The book is not an easy read, but it is a worthwhile one, even today. Amalrik cited three reasons why the U.S.S.R. was doomed (the fact that it was surrounded by enemies, its simmering ethnic rivalries, especially between "blue eyes" [Russians] and "brown eyes" [the Turkic peoples of the Southern Republics], and the failure to build a society based on law). In the wake of the disintegration of the Soviet Union and its aftermath, his analysis has been proven to be dead on.
In particular, while I couldn't see it at the time, I now understand why crime became such a massive problem in the wake of the Soviet Union's fall. As Amalrik speaks of the dissolution of ethics, especially among the young, one can't help but think of Russia's new thuggish "elite". The book provides an excellent insight into where they came from, and why.

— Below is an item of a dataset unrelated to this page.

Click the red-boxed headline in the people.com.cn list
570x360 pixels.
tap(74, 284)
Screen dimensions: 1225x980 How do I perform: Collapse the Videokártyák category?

Of course, books that are classics have another aspect to them: they not only elucidate, but also influence. This book circulated in samizdat (Russ, "mimeo") for a couple of years before reaching the West; the publisher believed that over 50,000 copies were smuggled around the Soviet Union.
Thus, the irony of the title: 1984 was the year that the old guard passed from the scene, and Gorbachev's clique began its rise to power. Looking at Gorbachev's program ("glasnost", "perestroika", and the "New Thinking" in foreign policy, couple with his willingness to cut loose the Eastern European satellites and the Balts), one has to wonder: did the Gorbachevs read this book, and were the policies they enacted a last-ditch effort to stave off the inevitable?
I would not at all be surprised to learn that this was indeed the case.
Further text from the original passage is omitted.